Your old nemesis is back; say hello (again) to the exam season! It’s time for the gaming consoles to be packed away and the text books, lecture notes, flashcards, summaries and mind maps to come back out. The exam season means you have to make tons of sacrifices, and that is an important part of levelling up and becoming an adult. However, having a good night’s sleep is not a sacrifice you should be making. Sleep is super-important for your physical and mental wellbeing. This includes your immune system, metabolism, cognitive and emotional wellbeing, and your ability to learn and retain important information. It also helps you not to look like a zombie; you feel me?
Here are six tried-and-tested tips to help you sleep better during exams:
1. Add sleep to your study timetable.
a) Plan each day. Start by plotting what subjects and sections need to be covered each day, then add how much time you will need for each. Lastly, add what time your day will end and at what time you need to be in bed to get enough sleep. PS: Add in half an hour for you to fall asleep!
2. Be more aware of what you eat and when you eat.
a) While it is important to keep yourself full, eating your meals late after a long day of studying will change your internal clock and impair your sleep. Even if it means taking a quick break, make sure you have your last big meal before 19:00.

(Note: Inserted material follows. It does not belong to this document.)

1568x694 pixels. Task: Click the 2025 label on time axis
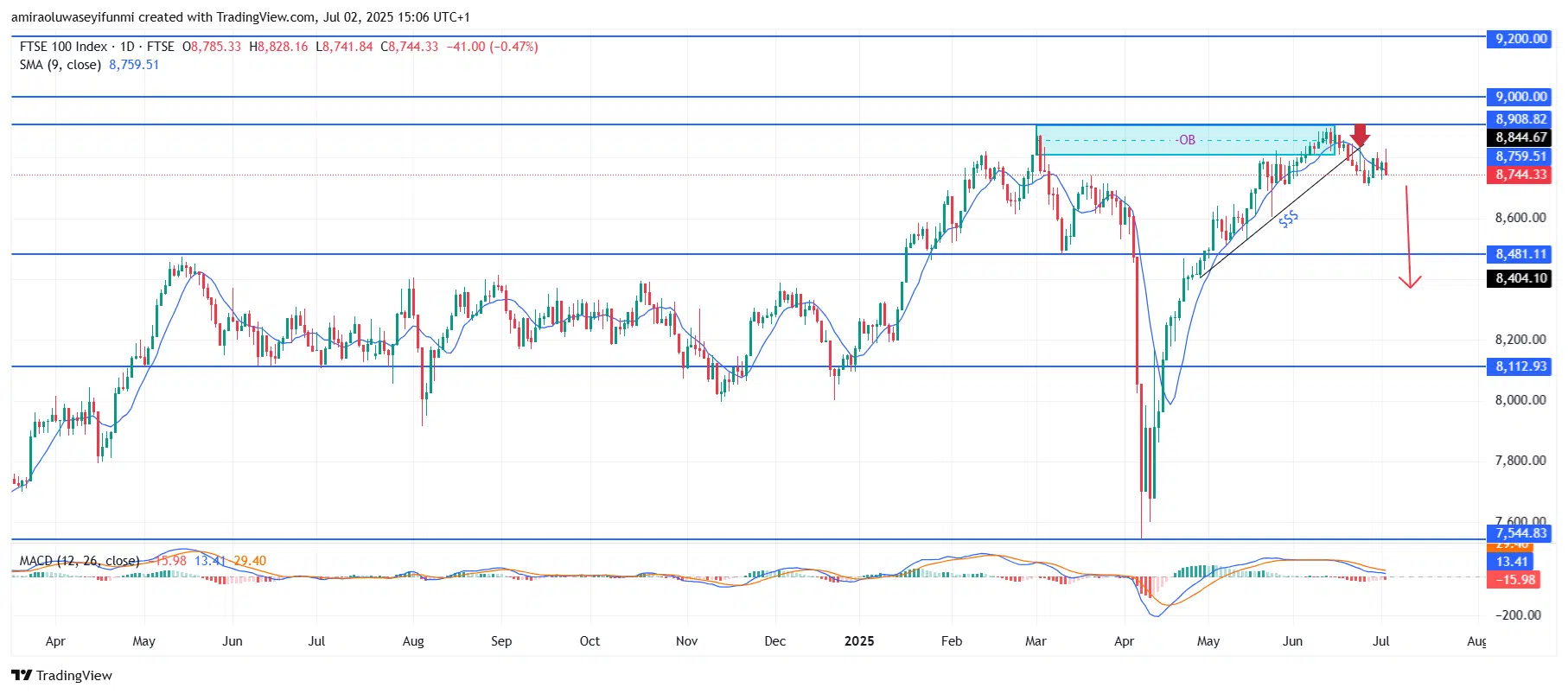tap(858, 641)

b) If you are peckish before bed, eat some foods that are rich in tryptophan, such as milk, bananas, turkey and walnuts.
3.Step away from the coffee.
a) Yes, this includes fizzy drinks, tea and even chocolate. Even if these things do not really affect you, try to stay away from them after 15:00 just to be careful.
4.Create a space for study and a space for rest and do not mix them.

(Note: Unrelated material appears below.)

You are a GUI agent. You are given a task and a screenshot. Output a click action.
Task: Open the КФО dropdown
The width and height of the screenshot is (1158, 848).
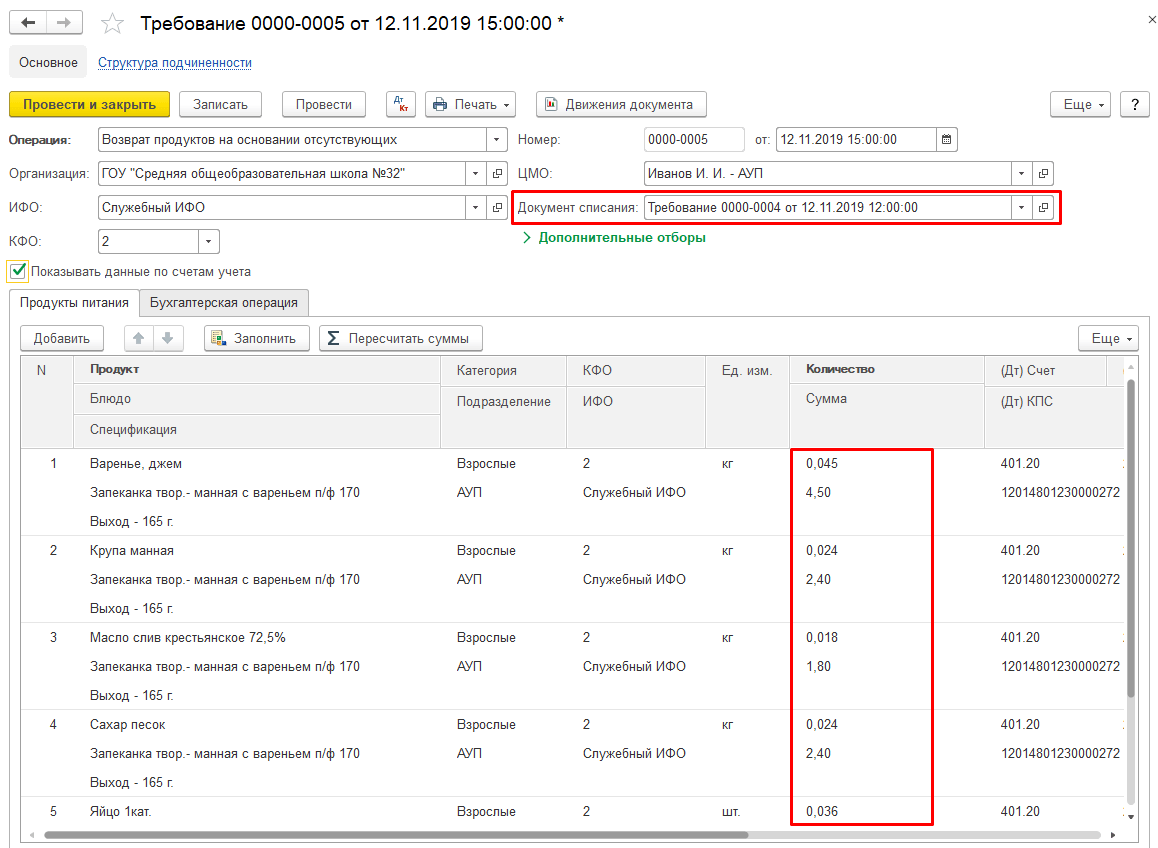coord(208,241)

a) The brain is amazing and complex. While you might think that checking your emails, scrolling through socials or even doing some last-minute revision in bed is not harmful, think again. This will stop the brain from associating your bedroom as a place of rest, but rather a place of cognitive arousal.
5.Don’t be scrolling through the socials in bed.
a) Looking at your friend’s new cat on Instagram while you are in bed will literally haunt you. The light emitted from electronic devices will negatively influence the body’s internal clock and delay the release of that all-important ‘sleep hormone’ called melatonin. You are probably thinking ‘but I do that and sleep every night’, but the truth is that the sleep you have will be light and non-refreshing.
6. Create a calming bedtime routine.
a) Bath, mediate, or do your skin care routine. Whatever it is, make sure it relaxes and calms you before bed.